Answer these questions about the event page below:
1. Who facilitates the session?
2. What is the title of Justin O'Connor's forthcoming book?
3. What is the title of Matt Sykes's presentation?

Start of Extract

The role of arts, culture and creativity is critically important to our vision of a ‘wellbeing economy’ and society. But given the challenges the arts sector has traditionally faced – and which have been exacerbated by COVID lockdowns and restrictions – what is the future of the arts sector and artists in Australia?
ABOUT OUR SPEAKERS
- Justin O’Connor -
Justin grew up in the North West of England and worked in art, popular culture and urban regeneration in Manchester, the UK, Western Europe, Russia, and East Asia. He was UNESCO expert under the 2005 Convention on Diversity of Cultural Expressions 2012-18. He’s author of Red Creative: Culture and Modernity in China and Creative Cities in Asia. His forthcoming book is Art of Reconstruction: Culture after Neoliberalism.
- Catherine van Wilgenburg -
Catherine's visual artworks articulate her awakenings in the never ending story of decolonisation; beginning with village life in Mt Hagen, Papua New Guinea; Grounding herself in Melbourne's West through protecting and maintaining the endangered grasslands, she co-designed and participated in a collaborative eco artwork 'Marsupial Masterpieces’.at Iramoo Wildflower Grassland Reserve, Cairnlea, Victoria . As Director of EcoArt Systems Australia, she is one of seventeen stakeholders in the Chain of Ponds Collaboration for the transformation of Moonee Ponds Creek, Melbourne into a natural waterway.
As NENA Arts and Culture Hub Convenor she works to grow regional hubs working to create an ecologically healthy and socially just society by transforming Australia’s economic system in which culture is core, not on the periphery.
- Matt Sykes -
Matt grew up at the intersection of Boonwurrung and Gunaikurnai Country in Gippsland, Victoria, Australia. His ancestors’ footsteps connect him to the Brigantes tribe of Celtic Britain, the Zillerthal Valley of Austria and Norway, while his professional background includes landscape architecture, environmental advocacy, tourism development and business consultancy. Learning from First Nations Elders as well as western Eco-pioneers has shaped Matt’s approach to tackling systemic global issues through regenerative business approaches.
· Facilitated by Dr Michelle Maloney, Director, NENA
ABOUT THE PRESENTATIONS
Justin O’Connor - ‘Art in the interregnum'
The age of neoliberalism is (just about) dead, but we don’t yet know what comes after. Mainstream economics is under stress and new heterodox voices are emerging but still marginal. The various ‘green new deals’ in the US and EU, along with net-zero and ‘shared prosperity’ agendas in China point to a new role of the state, for social services and infrastructure. Yet still sustainability is rubbing shoulders with growth. Culture, which barely appears at all in these new agendas, is stuck in settings from the 1990s. This might have served it well in an age of the ‘knowledge economy’ and ‘creative industries’, but these are now pretty much over. Culture needs to find its voice in this new landscape, not just for its own sake but because without culture this landscape will be seriously constricted. What would a new vision for art and culture look like? How would it help articulate a ‘new economy’ and the new society this would entail?
Catherine van Wilgenburg - 'Arts & Culture connecting to country and community'
Arts & Culture is now code for entertainment, especially since COVID 19. But there are many artists and cultural workers working to centre creative critical thinking in their cross sectoral practice. Catherine will present her and other artist's works. Connecting to country and community these artists are creating new ways to work collaboratively with local small business, schools, environment groups and local & state government in communities in crisis with climate change, bush fires and the pandemic.
Matt Sykes - 'From Designer to Design-thinking in business’
Reflecting on his evolution from landscape architect to environmental advocate, tourism operator and developer, now business consultant, Matt will talk about the ways that design influences his day to day work. “I'll reflect on my own transition out of conventional design profession (landscape architecture) and into a business approach that includes design-thinking.” This may provide an example for others with creative backgrounds and training to reimagine how they see themselves and how to reposition their work to address systemic global issues in innovative ways.

End of Extract
Start of Data for review

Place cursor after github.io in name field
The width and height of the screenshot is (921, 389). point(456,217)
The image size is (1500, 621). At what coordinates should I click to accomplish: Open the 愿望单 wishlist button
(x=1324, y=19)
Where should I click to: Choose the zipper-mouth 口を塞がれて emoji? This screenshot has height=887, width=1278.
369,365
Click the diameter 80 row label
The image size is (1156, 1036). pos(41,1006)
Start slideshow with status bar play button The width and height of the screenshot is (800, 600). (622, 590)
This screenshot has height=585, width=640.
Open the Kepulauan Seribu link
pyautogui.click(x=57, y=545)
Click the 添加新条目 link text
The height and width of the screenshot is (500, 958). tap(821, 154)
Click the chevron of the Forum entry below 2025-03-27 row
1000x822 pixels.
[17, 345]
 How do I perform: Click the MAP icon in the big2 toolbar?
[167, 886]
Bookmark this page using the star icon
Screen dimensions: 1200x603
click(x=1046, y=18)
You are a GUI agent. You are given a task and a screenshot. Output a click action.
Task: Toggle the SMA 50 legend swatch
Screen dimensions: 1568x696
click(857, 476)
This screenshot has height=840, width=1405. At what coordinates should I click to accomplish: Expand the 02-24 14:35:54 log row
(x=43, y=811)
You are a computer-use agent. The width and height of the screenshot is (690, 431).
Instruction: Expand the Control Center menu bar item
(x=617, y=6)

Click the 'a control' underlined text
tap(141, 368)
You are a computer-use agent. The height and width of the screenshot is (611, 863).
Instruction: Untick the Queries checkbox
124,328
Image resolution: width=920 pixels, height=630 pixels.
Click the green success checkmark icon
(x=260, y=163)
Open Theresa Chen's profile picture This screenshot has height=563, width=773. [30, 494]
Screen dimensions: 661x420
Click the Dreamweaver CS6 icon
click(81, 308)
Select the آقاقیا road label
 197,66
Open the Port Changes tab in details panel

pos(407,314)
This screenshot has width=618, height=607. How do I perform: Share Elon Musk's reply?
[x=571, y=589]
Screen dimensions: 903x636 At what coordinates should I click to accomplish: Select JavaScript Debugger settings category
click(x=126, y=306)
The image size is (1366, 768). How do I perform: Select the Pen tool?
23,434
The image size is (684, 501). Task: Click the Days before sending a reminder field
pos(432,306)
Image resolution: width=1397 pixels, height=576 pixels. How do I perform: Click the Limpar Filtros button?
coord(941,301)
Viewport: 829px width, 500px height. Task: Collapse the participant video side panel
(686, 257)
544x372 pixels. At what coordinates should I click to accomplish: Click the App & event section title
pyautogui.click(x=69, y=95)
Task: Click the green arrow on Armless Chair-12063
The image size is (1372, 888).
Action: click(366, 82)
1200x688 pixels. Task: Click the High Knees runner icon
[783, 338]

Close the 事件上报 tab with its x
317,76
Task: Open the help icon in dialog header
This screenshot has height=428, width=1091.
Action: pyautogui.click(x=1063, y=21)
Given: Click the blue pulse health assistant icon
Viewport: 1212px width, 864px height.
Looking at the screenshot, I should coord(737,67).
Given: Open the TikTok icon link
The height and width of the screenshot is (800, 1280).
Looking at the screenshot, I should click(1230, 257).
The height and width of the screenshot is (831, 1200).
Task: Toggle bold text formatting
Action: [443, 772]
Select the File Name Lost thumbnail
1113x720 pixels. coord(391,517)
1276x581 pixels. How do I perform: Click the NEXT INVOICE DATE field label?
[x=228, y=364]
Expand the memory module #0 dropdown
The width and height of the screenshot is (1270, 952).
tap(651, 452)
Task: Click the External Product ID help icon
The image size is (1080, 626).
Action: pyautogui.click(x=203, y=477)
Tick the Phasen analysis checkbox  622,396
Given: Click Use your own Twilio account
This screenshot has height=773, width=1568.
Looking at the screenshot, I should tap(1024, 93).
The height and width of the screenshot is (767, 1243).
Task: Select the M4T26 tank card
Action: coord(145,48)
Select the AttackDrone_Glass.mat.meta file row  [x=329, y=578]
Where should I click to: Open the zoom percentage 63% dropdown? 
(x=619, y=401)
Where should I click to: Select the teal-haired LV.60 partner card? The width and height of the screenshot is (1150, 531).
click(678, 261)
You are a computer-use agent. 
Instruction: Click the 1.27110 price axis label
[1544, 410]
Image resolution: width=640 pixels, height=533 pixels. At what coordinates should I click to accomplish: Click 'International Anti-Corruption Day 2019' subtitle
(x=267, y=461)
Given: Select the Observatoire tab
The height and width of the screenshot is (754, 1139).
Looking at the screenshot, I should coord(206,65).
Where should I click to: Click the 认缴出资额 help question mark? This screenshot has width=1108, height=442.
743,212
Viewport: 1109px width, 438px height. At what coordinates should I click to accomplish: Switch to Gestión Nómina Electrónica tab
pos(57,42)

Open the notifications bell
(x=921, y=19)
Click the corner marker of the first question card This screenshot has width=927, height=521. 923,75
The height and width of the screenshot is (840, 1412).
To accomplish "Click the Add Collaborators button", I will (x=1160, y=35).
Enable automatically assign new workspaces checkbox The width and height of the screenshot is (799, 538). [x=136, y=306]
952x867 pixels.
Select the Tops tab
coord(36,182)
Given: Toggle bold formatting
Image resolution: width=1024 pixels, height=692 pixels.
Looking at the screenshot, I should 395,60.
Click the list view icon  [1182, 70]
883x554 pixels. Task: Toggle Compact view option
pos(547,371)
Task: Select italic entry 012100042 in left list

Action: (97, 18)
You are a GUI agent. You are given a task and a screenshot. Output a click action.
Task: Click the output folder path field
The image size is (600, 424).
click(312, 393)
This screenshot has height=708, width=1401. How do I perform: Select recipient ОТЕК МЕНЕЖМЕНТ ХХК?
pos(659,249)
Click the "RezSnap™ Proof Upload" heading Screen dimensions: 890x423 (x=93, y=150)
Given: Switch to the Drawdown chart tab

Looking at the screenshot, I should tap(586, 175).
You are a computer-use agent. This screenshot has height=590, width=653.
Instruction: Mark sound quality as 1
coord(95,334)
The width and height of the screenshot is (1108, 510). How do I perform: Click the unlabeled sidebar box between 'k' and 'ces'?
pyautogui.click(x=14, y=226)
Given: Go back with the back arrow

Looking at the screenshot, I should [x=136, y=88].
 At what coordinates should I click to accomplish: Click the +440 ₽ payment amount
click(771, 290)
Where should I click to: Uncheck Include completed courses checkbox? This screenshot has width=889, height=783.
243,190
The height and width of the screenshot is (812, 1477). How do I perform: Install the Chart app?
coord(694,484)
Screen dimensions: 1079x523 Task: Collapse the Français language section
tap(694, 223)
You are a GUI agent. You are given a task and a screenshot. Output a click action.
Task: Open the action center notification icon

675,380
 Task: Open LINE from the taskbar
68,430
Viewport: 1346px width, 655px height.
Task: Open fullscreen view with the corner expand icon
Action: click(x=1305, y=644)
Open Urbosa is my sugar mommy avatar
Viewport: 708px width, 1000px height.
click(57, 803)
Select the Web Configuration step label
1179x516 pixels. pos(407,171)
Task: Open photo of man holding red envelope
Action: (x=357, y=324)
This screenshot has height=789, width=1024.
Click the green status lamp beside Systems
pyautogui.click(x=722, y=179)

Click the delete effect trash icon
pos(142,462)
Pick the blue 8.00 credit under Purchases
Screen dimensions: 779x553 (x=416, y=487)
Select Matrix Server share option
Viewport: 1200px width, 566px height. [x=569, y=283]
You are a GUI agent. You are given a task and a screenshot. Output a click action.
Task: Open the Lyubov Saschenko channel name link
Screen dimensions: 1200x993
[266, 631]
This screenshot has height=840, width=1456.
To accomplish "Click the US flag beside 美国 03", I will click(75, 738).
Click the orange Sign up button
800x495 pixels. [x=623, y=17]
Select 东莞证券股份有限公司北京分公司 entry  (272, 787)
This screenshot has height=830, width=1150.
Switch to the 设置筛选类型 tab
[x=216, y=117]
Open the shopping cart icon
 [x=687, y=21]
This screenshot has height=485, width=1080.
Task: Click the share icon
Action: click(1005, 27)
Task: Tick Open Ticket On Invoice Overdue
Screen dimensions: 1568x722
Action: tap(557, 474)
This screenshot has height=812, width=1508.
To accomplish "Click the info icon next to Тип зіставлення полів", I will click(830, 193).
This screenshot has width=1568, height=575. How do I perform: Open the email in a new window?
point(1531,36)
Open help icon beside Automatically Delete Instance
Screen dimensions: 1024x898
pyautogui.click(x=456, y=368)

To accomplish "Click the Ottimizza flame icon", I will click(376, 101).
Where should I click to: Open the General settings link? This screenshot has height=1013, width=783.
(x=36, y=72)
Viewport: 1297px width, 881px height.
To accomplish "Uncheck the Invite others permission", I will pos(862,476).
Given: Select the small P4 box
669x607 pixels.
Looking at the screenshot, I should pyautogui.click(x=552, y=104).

End of Data for review

Task solution »
1. Dr Michelle Maloney, Director, NENA
2. Art of Reconstruction: Culture after Neoliberalism
3. From Designer to Design-thinking in business